After the turn of the century, correspondence between the siblings becomes much scarcer, and focus shifts to the next generation of cousins and siblings, including Asenath Dickinson, Eliza Southgate, and Harriet Southgate. Letters between the young women tend to be very sentimental and affectionate, and reflect frequently on the themes of female friendship and religion. On April 5, 1816, Asenath Dickinson wrote to Eliza from Hadley, Massachusetts, "you have undoubtedly heard of the awakening in this place that God is shewing mercy to siners [sic] of all ages," and went on to describe daily meetings of believers. She noted that on Friday, "the young Converts speak and Pray." Letters postdating the 1821 birth of Eliza's son, George F. Bigelow, frequently refer to his poor health during childhood. Near the end of the series, letters describe Eliza's activities and social visits in Michigan City, Indiana, where she resided from about 1835 until her death in 1839, as well as George's college experiences in at Harvard University. A few scattered late letters are incoming to George Bigelow and shed light on his medical practice and real estate interests in Valparaiso, Indiana.

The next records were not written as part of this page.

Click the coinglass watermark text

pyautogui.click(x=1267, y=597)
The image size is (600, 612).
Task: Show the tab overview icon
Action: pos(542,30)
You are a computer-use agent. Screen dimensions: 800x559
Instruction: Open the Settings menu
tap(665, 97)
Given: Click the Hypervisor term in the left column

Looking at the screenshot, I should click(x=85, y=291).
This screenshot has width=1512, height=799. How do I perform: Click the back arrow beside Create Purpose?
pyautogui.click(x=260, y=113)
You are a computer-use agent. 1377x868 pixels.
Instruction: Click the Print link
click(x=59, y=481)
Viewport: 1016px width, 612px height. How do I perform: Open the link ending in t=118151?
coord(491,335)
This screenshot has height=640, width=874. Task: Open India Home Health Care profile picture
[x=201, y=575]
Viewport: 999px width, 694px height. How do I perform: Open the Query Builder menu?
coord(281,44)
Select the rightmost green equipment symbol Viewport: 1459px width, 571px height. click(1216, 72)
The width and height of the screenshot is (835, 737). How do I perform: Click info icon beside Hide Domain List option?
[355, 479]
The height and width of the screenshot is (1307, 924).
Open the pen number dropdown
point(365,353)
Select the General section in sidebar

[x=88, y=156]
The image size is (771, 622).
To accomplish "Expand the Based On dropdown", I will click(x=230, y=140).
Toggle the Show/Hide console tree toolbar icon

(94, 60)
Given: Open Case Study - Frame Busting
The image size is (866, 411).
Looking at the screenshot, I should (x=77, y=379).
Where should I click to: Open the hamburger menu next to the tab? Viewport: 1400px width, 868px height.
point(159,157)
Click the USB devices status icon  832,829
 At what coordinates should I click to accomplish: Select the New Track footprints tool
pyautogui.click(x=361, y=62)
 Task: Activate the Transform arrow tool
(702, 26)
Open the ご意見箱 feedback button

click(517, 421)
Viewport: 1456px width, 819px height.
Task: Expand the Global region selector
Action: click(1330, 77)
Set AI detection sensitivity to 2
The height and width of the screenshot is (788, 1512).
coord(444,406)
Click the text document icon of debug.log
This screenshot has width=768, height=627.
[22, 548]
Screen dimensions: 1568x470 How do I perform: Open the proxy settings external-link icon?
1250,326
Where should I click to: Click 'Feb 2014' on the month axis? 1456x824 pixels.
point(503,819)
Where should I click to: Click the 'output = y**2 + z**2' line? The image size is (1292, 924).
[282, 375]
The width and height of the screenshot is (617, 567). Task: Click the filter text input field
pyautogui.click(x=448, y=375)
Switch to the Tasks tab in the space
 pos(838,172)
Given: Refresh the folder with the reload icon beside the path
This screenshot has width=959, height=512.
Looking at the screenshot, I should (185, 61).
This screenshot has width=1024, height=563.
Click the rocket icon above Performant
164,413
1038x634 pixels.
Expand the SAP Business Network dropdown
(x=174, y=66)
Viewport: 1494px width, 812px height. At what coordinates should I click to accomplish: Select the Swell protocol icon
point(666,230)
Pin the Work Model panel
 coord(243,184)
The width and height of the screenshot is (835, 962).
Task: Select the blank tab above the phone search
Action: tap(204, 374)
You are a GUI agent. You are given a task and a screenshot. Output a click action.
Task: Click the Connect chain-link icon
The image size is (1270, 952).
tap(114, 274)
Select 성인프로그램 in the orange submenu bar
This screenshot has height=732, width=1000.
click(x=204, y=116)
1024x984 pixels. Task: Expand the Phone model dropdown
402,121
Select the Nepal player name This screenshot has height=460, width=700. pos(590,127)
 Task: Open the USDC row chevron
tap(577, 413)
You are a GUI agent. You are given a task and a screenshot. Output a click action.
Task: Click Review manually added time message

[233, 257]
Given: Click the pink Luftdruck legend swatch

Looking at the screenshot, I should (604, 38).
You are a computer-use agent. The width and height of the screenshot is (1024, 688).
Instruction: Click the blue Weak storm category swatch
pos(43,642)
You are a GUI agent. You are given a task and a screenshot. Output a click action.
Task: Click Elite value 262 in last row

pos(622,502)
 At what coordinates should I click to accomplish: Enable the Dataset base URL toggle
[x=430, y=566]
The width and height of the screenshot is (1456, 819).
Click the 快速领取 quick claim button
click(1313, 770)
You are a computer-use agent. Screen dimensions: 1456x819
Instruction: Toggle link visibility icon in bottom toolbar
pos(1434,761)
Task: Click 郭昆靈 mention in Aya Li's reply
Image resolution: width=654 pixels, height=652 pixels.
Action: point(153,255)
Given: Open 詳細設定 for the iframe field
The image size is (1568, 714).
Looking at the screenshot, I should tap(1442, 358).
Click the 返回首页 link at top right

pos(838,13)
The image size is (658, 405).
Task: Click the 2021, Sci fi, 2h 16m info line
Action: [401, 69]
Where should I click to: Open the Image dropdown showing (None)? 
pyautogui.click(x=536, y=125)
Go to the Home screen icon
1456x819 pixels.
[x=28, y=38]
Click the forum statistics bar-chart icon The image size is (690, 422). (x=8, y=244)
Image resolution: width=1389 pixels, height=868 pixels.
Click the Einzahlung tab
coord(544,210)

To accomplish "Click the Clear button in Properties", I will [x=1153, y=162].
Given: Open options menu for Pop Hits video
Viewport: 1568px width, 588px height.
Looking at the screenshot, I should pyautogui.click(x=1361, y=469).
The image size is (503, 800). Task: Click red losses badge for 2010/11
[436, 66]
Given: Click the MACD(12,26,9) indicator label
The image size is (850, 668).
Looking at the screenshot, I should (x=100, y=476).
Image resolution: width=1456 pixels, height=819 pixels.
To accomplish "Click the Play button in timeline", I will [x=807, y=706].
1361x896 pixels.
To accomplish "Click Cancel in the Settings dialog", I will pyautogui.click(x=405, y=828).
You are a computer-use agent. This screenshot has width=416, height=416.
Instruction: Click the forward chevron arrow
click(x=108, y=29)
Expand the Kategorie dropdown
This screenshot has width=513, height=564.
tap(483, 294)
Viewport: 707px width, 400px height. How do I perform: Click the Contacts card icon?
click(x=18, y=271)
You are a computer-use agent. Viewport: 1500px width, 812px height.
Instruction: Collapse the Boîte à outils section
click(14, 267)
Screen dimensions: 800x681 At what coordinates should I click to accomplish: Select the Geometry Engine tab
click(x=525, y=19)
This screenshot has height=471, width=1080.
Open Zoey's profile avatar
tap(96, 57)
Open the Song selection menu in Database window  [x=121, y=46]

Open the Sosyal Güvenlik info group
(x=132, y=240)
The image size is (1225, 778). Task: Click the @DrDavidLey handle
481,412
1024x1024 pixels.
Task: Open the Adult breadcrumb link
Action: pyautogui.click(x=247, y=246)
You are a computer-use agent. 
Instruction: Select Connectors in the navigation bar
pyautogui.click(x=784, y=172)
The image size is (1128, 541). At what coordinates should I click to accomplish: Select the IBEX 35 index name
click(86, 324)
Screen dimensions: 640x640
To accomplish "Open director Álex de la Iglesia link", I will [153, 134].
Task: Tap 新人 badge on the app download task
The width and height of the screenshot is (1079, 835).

The Journals series contains a journal and a journal fragment, dated June 1826 and April 20, 1850, respectively. Though the earlier journal is unsigned, its author appears to be Eliza Southgate Bigelow; it contains a description of a party, musings on philosophical and religious subjects, and references to sermons that Eliza heard. George Bigelow wrote the journal fragment concerning an unspecified event, which he referred to as "tak[ing] a tower."

The Documents and Financial Records series includes receipts and accounts, land indentures, land descriptions, and a drawing of a 100-acre plot. Taken together, the materials span 1756-1836. The documents relate primarily to transactions involving members of the Southgate family in Massachusetts and provide details of their material and financial circumstances.

The Writings series contains many compositions by George F. Bigelow, including school essays on the topics of cheerfulness; the growth of Michigan City, Indiana; contentment; suffering; debt and credit; and the traits of good and bad scholars. Also present are a play by Bigelow entitled "The Minister at Home," several unattributed poems, and an essay on Steward Southgate, Sr., by a descendant.

The Drawings series contains 11 pen and ink and pencil drawings of decorative patterns, many of which depict leaves and flowers.

The Printed Items series contains a newspaper clipping concerning probate courts in Connecticut and a stamp related to the American Merchants Union Express company.